WHAT IS ASKED: Copy the records word for word, from the line containing "Click the Shipping" down to the line containing "Viewport: 900px width, 585px", including both of those lines.

EXCERPTED RECORDS:
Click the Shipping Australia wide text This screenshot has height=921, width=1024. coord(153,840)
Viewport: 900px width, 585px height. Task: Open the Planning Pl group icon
--
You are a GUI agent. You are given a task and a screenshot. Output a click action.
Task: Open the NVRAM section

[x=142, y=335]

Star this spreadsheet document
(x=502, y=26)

CORRECT RESULT:
Click the Shipping Australia wide text This screenshot has height=921, width=1024. coord(153,840)
Viewport: 900px width, 585px height. Task: Open the Planning Pl group icon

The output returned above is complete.